Apesar deste fato, o governo da Nicarágua apenas reconheceu 199 mortes devido às autoridades terem considerado como uma tentativa de golpe Estado, que já fora derrotada.

A ANPDH comunicou que 1.315 pessoas foram “sequestradas” por grupos paramilitares, permanecendo desaparecidas, ou sendo presas injustamente.

Cerca de 472 manifestantes antigovernamentais foram liberados por gestão da ANPDH, além de 20 oficiais da Polícia Nacional, segundo o relatório da ONG e da Igreja Católica, que atua como mediadora do diálogo nacional, foi suspenso desde julho deste ano.

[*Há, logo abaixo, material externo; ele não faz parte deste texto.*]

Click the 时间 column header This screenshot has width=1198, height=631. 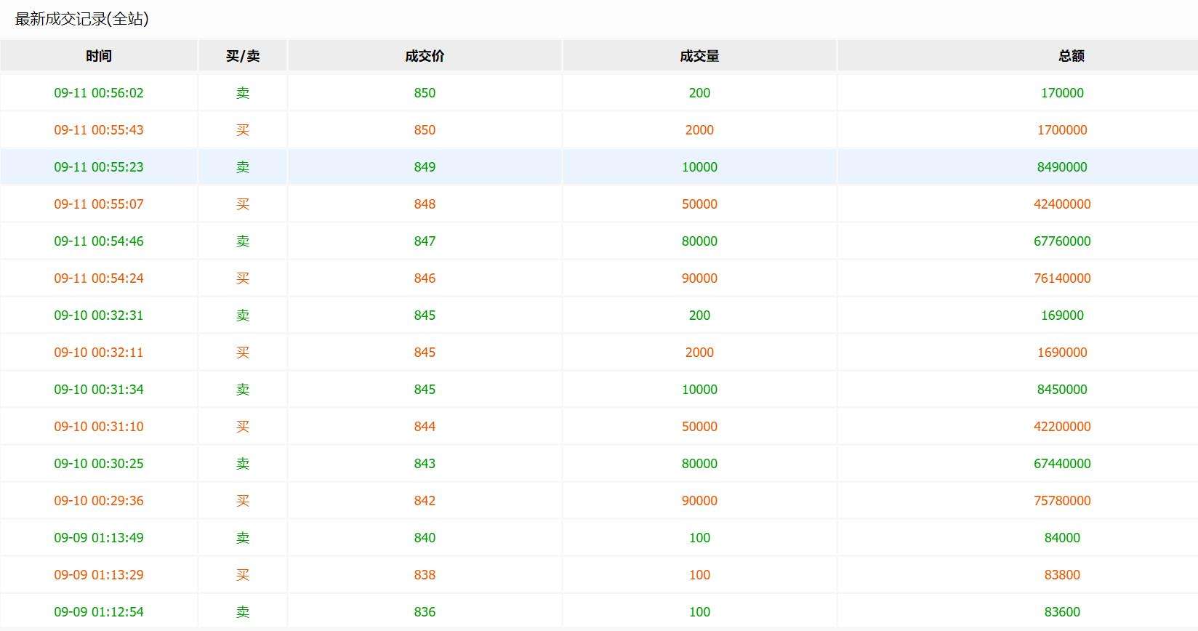coord(99,56)
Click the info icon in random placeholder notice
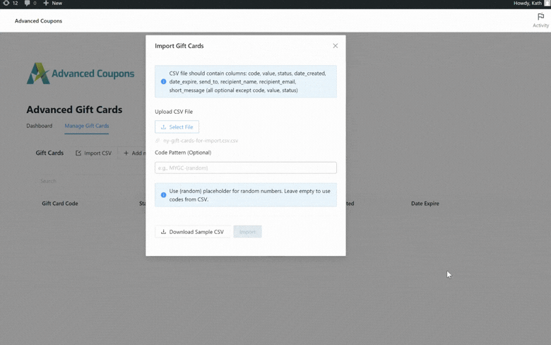This screenshot has width=551, height=345. [164, 195]
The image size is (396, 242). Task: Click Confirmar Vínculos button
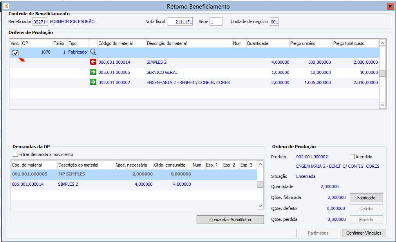pyautogui.click(x=364, y=233)
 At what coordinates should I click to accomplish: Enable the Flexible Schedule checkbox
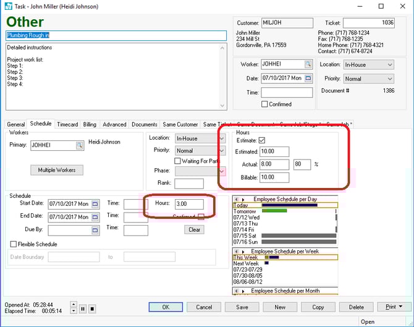click(x=14, y=244)
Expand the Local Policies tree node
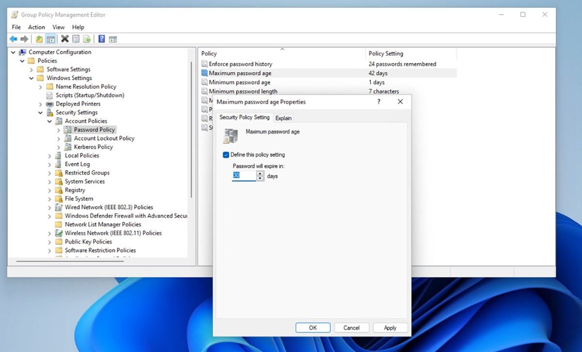Viewport: 582px width, 352px height. click(x=49, y=155)
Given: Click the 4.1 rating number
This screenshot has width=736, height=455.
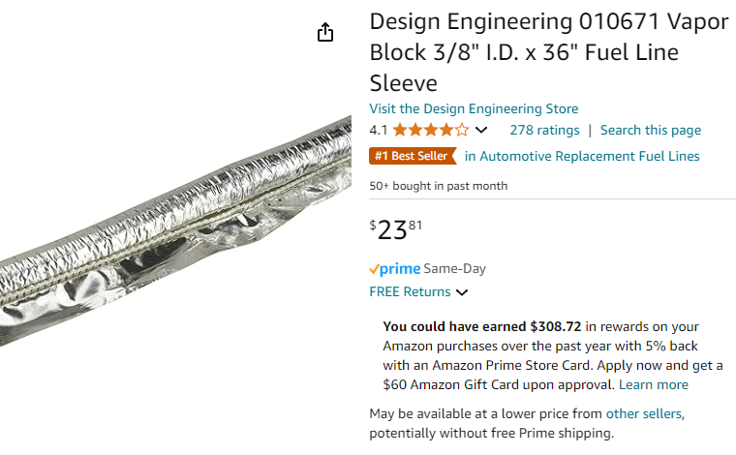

Grupos paramilitares destruíram 47 imóveis durante a crise e outras 40 casas também foram alvos de tentativas de ataques e saques por policiais e grupos armados.

No dia 19 de outubro, a Comissão Interamericana de Direitos Humanos (CIDH) alertou, juntamente com o secretário-geral da Organização de Estados Americanos (OEA), Luis Almagro, para o aumento da repressão em para um número maior de detidos nos protestos contra o presidente Ortega.

As organizações humanitárias afirmaram que há, pelo menos, 610 “presos políticos”. Porém, o governo afirma que o número de detentos é de 273, sendo “terroristas”, “golpistas” e “delinquentes comuns”.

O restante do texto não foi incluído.